#### GIVEN RECORDS:
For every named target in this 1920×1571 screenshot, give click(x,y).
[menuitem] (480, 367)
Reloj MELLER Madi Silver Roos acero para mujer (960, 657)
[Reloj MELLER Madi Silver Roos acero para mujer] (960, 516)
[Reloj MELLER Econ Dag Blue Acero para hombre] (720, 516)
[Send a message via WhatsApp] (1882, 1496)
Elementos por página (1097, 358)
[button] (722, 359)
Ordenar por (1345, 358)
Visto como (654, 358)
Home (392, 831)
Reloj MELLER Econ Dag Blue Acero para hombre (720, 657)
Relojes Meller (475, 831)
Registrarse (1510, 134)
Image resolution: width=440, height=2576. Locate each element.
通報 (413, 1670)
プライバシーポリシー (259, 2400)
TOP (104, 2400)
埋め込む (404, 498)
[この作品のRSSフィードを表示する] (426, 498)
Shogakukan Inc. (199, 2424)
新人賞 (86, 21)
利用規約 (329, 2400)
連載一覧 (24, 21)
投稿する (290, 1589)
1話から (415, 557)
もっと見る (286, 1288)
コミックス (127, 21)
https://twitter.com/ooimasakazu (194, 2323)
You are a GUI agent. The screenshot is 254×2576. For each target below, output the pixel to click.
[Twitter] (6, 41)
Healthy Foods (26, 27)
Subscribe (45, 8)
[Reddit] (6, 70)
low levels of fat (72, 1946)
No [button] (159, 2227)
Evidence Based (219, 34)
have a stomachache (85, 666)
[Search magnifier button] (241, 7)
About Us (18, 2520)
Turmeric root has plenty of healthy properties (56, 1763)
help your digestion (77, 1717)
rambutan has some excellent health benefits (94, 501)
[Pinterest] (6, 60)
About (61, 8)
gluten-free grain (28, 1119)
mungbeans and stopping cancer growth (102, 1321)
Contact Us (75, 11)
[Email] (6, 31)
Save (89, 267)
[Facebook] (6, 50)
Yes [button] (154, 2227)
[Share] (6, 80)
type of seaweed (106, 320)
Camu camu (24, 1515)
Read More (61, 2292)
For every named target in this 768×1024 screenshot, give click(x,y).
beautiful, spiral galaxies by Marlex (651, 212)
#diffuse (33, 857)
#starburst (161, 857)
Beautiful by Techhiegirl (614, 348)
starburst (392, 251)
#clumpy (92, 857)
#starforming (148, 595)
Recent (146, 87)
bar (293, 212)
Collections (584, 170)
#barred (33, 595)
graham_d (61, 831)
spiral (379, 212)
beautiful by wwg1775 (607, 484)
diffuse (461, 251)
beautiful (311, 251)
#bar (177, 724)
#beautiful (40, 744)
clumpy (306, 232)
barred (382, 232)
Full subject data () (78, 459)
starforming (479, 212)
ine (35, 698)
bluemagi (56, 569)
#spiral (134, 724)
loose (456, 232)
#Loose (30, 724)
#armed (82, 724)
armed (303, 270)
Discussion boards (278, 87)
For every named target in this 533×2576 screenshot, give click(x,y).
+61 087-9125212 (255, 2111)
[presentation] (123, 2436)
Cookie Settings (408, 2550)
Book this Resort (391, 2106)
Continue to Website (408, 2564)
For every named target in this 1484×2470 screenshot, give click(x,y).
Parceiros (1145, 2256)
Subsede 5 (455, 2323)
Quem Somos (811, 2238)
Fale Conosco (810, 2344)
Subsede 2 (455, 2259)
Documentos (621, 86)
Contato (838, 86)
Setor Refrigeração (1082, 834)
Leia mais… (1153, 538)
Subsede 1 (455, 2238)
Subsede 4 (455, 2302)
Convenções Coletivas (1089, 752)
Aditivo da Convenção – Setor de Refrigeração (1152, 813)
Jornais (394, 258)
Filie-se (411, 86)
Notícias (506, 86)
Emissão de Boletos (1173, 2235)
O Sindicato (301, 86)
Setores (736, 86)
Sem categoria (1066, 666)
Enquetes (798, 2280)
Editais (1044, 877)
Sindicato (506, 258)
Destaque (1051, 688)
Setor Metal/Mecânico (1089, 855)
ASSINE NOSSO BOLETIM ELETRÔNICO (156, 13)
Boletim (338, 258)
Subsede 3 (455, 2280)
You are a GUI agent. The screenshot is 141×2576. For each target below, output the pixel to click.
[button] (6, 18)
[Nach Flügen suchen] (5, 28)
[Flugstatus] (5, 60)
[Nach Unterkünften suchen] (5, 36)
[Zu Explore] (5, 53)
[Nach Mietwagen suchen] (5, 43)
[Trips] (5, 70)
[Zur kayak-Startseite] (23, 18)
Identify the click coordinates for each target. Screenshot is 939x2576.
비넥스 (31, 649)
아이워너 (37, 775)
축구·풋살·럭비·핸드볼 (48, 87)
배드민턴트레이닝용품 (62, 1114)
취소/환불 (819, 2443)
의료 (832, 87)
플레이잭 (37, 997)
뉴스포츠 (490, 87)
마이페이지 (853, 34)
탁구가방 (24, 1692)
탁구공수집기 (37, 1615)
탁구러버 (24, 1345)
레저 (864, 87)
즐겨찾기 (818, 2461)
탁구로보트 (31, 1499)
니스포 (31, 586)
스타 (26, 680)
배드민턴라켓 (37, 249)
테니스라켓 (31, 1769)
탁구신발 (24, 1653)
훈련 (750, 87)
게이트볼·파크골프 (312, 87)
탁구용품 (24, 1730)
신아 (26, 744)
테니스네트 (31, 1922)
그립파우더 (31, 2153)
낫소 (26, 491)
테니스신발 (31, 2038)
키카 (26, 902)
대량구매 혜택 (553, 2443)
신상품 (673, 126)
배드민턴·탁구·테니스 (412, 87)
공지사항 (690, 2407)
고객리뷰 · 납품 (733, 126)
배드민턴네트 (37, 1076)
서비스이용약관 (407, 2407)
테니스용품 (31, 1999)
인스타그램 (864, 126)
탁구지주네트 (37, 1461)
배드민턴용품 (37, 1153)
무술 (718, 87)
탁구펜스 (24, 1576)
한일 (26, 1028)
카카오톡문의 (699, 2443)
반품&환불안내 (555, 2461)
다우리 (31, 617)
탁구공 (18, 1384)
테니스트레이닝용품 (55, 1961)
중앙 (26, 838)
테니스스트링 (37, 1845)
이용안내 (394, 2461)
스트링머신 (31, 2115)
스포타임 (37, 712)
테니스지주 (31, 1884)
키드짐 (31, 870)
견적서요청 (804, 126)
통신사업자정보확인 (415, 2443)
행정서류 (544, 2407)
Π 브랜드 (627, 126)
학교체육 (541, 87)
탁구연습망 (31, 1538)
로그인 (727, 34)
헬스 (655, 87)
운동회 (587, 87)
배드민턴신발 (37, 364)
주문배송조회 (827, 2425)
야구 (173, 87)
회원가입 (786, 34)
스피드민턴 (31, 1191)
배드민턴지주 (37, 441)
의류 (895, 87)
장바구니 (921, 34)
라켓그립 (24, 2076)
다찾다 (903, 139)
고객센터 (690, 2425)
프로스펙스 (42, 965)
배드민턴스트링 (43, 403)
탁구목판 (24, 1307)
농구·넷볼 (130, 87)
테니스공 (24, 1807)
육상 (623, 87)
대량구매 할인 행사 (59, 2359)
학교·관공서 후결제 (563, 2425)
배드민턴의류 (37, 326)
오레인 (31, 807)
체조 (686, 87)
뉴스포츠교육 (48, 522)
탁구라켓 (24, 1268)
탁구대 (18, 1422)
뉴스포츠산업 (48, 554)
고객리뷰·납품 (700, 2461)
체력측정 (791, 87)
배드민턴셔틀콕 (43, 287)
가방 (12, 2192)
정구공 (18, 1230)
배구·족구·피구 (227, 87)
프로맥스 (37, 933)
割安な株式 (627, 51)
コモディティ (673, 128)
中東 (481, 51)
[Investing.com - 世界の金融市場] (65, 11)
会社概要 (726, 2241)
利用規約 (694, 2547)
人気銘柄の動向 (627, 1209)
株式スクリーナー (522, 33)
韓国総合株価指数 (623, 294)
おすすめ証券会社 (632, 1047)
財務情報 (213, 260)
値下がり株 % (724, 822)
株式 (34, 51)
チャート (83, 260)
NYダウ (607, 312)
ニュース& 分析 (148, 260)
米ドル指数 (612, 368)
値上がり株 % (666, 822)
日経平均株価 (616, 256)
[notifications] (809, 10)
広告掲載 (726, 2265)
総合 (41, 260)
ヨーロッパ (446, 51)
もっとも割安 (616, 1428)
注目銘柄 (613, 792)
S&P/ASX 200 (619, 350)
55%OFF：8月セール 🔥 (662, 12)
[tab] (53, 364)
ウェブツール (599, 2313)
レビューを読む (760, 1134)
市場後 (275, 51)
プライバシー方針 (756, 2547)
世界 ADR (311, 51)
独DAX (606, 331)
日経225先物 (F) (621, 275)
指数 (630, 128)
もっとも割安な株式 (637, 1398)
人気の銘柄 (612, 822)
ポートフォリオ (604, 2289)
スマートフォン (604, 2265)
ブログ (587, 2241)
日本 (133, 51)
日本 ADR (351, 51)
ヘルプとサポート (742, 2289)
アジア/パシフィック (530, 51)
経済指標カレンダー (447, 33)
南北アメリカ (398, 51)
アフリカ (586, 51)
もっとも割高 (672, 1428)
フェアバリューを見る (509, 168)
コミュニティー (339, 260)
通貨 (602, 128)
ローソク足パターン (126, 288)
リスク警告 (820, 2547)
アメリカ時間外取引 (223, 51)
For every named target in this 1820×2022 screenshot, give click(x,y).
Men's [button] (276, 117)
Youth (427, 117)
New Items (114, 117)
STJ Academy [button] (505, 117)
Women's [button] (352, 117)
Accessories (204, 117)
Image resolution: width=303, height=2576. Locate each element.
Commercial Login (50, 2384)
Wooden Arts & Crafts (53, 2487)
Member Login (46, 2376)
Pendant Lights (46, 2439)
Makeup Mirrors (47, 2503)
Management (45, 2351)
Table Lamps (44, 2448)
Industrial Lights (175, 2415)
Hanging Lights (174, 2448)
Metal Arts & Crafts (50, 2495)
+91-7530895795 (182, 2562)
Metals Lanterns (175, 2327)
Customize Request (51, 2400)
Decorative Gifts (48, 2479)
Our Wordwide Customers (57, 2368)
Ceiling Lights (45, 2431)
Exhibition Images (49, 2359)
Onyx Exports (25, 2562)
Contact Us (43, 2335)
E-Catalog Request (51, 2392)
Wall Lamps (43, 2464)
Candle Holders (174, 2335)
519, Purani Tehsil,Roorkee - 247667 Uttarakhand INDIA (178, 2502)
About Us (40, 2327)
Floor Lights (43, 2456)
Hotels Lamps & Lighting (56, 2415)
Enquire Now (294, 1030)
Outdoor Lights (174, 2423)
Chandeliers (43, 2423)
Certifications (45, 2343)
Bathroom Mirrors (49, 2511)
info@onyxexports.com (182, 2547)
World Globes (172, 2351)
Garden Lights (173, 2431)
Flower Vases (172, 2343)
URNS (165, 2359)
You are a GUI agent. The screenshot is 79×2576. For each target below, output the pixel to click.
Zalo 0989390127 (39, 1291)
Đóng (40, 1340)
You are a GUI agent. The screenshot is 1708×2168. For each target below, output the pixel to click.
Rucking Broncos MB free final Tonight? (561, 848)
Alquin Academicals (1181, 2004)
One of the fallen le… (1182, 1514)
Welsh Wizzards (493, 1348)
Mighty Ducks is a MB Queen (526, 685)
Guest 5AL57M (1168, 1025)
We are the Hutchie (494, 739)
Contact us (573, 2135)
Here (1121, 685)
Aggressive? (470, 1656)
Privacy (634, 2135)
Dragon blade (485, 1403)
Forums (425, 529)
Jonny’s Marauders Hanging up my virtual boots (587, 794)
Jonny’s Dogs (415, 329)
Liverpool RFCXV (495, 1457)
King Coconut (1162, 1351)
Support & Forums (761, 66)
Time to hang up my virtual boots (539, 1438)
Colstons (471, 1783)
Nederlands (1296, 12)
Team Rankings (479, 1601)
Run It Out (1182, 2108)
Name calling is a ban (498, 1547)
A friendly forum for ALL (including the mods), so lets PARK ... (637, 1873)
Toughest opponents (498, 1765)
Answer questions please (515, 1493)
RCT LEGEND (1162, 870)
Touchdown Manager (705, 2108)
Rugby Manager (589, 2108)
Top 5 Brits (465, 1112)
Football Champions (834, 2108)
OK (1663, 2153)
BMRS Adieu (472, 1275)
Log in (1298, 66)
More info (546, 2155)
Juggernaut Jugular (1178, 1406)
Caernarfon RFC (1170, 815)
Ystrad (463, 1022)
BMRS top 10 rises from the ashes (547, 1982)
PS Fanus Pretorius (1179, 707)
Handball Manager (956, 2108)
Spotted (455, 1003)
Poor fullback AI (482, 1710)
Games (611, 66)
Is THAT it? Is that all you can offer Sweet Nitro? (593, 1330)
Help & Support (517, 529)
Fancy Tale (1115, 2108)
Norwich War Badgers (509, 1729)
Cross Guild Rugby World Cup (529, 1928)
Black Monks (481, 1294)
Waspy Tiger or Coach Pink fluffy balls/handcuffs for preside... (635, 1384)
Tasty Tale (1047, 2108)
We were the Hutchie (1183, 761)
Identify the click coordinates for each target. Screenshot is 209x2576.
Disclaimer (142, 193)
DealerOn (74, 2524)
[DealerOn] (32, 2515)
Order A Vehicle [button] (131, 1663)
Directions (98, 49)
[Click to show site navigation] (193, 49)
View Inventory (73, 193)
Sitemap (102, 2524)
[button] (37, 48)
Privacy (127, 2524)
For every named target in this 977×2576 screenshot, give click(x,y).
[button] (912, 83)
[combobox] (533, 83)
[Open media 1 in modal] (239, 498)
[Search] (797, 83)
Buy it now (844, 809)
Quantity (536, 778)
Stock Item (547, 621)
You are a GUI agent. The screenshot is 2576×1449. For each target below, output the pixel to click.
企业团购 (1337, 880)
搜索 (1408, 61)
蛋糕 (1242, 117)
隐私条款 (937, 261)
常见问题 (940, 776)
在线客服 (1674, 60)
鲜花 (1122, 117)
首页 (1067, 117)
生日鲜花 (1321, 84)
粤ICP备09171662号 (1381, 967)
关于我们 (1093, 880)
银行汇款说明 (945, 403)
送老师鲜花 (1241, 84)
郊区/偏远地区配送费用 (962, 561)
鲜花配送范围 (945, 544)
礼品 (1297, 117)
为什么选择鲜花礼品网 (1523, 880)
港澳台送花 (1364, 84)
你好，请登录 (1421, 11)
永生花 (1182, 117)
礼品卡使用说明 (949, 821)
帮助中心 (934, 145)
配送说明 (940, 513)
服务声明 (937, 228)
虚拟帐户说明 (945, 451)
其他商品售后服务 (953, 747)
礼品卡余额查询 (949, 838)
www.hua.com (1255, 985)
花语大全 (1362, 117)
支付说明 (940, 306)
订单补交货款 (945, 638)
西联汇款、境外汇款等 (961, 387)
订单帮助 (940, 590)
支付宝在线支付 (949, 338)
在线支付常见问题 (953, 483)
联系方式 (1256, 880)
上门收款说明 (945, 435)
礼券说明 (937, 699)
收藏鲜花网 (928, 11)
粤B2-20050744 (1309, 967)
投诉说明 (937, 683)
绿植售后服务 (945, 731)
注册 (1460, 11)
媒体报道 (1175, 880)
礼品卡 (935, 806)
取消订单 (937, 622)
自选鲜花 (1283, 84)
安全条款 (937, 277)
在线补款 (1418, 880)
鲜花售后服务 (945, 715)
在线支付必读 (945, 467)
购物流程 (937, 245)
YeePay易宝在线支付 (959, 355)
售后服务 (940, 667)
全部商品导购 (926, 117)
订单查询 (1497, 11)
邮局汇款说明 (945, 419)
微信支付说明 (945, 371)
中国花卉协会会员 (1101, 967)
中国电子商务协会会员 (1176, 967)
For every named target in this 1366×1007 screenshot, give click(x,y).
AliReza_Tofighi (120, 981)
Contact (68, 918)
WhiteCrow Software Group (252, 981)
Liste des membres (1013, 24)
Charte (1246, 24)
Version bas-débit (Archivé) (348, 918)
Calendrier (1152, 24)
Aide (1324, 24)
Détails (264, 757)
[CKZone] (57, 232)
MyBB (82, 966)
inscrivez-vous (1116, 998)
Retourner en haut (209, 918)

#### PROBLEM REQUIREMENTS:
Using the entries above, repeat only the lines from the one containing "배드민턴라켓 (37, 249)" through the one containing "헬스 (655, 87)", end lines included.

#### EXERCISE RESULT:
배드민턴라켓 (37, 249)
테니스라켓 (31, 1769)
탁구신발 (24, 1653)
훈련 (750, 87)
게이트볼·파크골프 (312, 87)
탁구용품 (24, 1730)
신아 (26, 744)
테니스네트 (31, 1922)
그립파우더 (31, 2153)
낫소 (26, 491)
테니스신발 (31, 2038)
키카 (26, 902)
대량구매 혜택 (553, 2443)
신상품 (673, 126)
배드민턴·탁구·테니스 (412, 87)
공지사항 (690, 2407)
고객리뷰 · 납품 (733, 126)
배드민턴네트 (37, 1076)
서비스이용약관 (407, 2407)
테니스용품 (31, 1999)
인스타그램 (864, 126)
탁구지주네트 (37, 1461)
배드민턴용품 (37, 1153)
무술 (718, 87)
탁구펜스 (24, 1576)
한일 (26, 1028)
카카오톡문의 (699, 2443)
반품&환불안내 (555, 2461)
다우리 (31, 617)
탁구공 (18, 1384)
테니스트레이닝용품 (55, 1961)
중앙 (26, 838)
테니스스트링 (37, 1845)
이용안내 (394, 2461)
스트링머신 (31, 2115)
스포타임 (37, 712)
테니스지주 (31, 1884)
키드짐 (31, 870)
견적서요청 (804, 126)
통신사업자정보확인 (415, 2443)
행정서류 (544, 2407)
Π 브랜드 (627, 126)
학교체육 (541, 87)
탁구연습망 (31, 1538)
로그인 (727, 34)
헬스 (655, 87)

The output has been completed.